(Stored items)
##############################
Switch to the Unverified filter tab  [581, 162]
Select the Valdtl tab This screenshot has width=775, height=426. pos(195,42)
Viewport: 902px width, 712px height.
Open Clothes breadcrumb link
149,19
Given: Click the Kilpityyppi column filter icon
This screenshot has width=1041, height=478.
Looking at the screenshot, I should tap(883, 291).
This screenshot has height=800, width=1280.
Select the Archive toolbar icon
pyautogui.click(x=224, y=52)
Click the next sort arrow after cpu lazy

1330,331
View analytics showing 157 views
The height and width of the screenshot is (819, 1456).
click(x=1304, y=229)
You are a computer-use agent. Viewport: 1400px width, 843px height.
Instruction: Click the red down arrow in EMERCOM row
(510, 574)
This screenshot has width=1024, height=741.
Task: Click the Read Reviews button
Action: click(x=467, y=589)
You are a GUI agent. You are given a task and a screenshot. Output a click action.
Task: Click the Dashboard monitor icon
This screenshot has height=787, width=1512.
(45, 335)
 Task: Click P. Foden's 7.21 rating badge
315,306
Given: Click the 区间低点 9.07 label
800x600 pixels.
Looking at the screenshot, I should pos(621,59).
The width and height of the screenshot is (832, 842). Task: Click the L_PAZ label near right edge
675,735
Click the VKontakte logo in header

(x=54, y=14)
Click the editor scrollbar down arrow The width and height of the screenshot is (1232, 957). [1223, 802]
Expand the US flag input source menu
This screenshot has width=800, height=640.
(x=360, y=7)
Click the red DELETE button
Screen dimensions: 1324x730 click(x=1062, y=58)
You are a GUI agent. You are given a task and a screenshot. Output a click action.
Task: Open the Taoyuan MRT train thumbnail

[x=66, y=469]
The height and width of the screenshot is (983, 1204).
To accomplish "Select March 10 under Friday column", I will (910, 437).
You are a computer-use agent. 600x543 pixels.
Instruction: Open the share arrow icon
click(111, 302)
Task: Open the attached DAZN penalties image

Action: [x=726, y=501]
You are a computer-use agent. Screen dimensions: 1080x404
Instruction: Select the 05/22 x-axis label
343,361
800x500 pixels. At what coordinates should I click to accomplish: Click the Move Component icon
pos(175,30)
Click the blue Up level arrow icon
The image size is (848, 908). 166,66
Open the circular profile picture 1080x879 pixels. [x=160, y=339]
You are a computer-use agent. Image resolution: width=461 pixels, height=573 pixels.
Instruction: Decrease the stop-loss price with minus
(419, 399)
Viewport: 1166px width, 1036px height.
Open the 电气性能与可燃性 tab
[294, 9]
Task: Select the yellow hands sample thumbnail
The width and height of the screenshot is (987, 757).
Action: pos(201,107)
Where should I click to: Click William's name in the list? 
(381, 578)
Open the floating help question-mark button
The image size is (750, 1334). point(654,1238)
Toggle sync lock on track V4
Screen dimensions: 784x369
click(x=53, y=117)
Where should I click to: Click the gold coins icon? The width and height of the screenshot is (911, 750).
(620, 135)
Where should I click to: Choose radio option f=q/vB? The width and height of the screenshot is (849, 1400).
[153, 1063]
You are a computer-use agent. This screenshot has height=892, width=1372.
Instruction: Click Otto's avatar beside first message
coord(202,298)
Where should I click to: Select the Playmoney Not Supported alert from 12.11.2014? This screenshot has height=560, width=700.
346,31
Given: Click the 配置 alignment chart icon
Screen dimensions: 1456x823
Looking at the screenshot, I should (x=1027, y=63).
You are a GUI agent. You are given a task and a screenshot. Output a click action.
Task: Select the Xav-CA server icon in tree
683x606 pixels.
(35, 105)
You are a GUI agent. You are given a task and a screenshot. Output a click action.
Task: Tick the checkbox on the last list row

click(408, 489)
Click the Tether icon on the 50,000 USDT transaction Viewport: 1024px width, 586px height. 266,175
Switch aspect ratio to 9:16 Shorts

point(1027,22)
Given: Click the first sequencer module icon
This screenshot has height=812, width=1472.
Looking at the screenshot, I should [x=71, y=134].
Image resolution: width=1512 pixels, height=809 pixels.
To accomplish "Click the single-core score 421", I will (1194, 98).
##############################
● Task to complete:
Retype the data in full and match it exactly.

● Answer to the problem:
Switch to the Unverified filter tab  [581, 162]
Select the Valdtl tab This screenshot has width=775, height=426. pos(195,42)
Viewport: 902px width, 712px height.
Open Clothes breadcrumb link
149,19
Given: Click the Kilpityyppi column filter icon
This screenshot has width=1041, height=478.
Looking at the screenshot, I should tap(883, 291).
This screenshot has height=800, width=1280.
Select the Archive toolbar icon
pyautogui.click(x=224, y=52)
Click the next sort arrow after cpu lazy

1330,331
View analytics showing 157 views
The height and width of the screenshot is (819, 1456).
click(x=1304, y=229)
You are a computer-use agent. Viewport: 1400px width, 843px height.
Instruction: Click the red down arrow in EMERCOM row
(510, 574)
This screenshot has width=1024, height=741.
Task: Click the Read Reviews button
Action: click(x=467, y=589)
You are a GUI agent. You are given a task and a screenshot. Output a click action.
Task: Click the Dashboard monitor icon
This screenshot has height=787, width=1512.
(45, 335)
 Task: Click P. Foden's 7.21 rating badge
315,306
Given: Click the 区间低点 9.07 label
800x600 pixels.
Looking at the screenshot, I should pos(621,59).
The width and height of the screenshot is (832, 842). Task: Click the L_PAZ label near right edge
675,735
Click the VKontakte logo in header

(x=54, y=14)
Click the editor scrollbar down arrow The width and height of the screenshot is (1232, 957). [1223, 802]
Expand the US flag input source menu
This screenshot has width=800, height=640.
(x=360, y=7)
Click the red DELETE button
Screen dimensions: 1324x730 click(x=1062, y=58)
You are a GUI agent. You are given a task and a screenshot. Output a click action.
Task: Open the Taoyuan MRT train thumbnail

[x=66, y=469]
The height and width of the screenshot is (983, 1204).
To accomplish "Select March 10 under Friday column", I will (910, 437).
You are a computer-use agent. 600x543 pixels.
Instruction: Open the share arrow icon
click(111, 302)
Task: Open the attached DAZN penalties image

Action: [x=726, y=501]
You are a computer-use agent. Screen dimensions: 1080x404
Instruction: Select the 05/22 x-axis label
343,361
800x500 pixels. At what coordinates should I click to accomplish: Click the Move Component icon
pos(175,30)
Click the blue Up level arrow icon
The image size is (848, 908). 166,66
Open the circular profile picture 1080x879 pixels. [x=160, y=339]
You are a computer-use agent. Image resolution: width=461 pixels, height=573 pixels.
Instruction: Decrease the stop-loss price with minus
(419, 399)
Viewport: 1166px width, 1036px height.
Open the 电气性能与可燃性 tab
[294, 9]
Task: Select the yellow hands sample thumbnail
The width and height of the screenshot is (987, 757).
Action: pos(201,107)
Where should I click to: Click William's name in the list? 
(381, 578)
Open the floating help question-mark button
The image size is (750, 1334). point(654,1238)
Toggle sync lock on track V4
Screen dimensions: 784x369
click(x=53, y=117)
Where should I click to: Click the gold coins icon? The width and height of the screenshot is (911, 750).
(620, 135)
Where should I click to: Choose radio option f=q/vB? The width and height of the screenshot is (849, 1400).
[153, 1063]
You are a computer-use agent. This screenshot has height=892, width=1372.
Instruction: Click Otto's avatar beside first message
coord(202,298)
Where should I click to: Select the Playmoney Not Supported alert from 12.11.2014? This screenshot has height=560, width=700.
346,31
Given: Click the 配置 alignment chart icon
Screen dimensions: 1456x823
Looking at the screenshot, I should (x=1027, y=63).
You are a GUI agent. You are given a task and a screenshot. Output a click action.
Task: Select the Xav-CA server icon in tree
683x606 pixels.
(35, 105)
You are a GUI agent. You are given a task and a screenshot. Output a click action.
Task: Tick the checkbox on the last list row

click(408, 489)
Click the Tether icon on the 50,000 USDT transaction Viewport: 1024px width, 586px height. 266,175
Switch aspect ratio to 9:16 Shorts

point(1027,22)
Given: Click the first sequencer module icon
This screenshot has height=812, width=1472.
Looking at the screenshot, I should [x=71, y=134].
Image resolution: width=1512 pixels, height=809 pixels.
To accomplish "Click the single-core score 421", I will (1194, 98).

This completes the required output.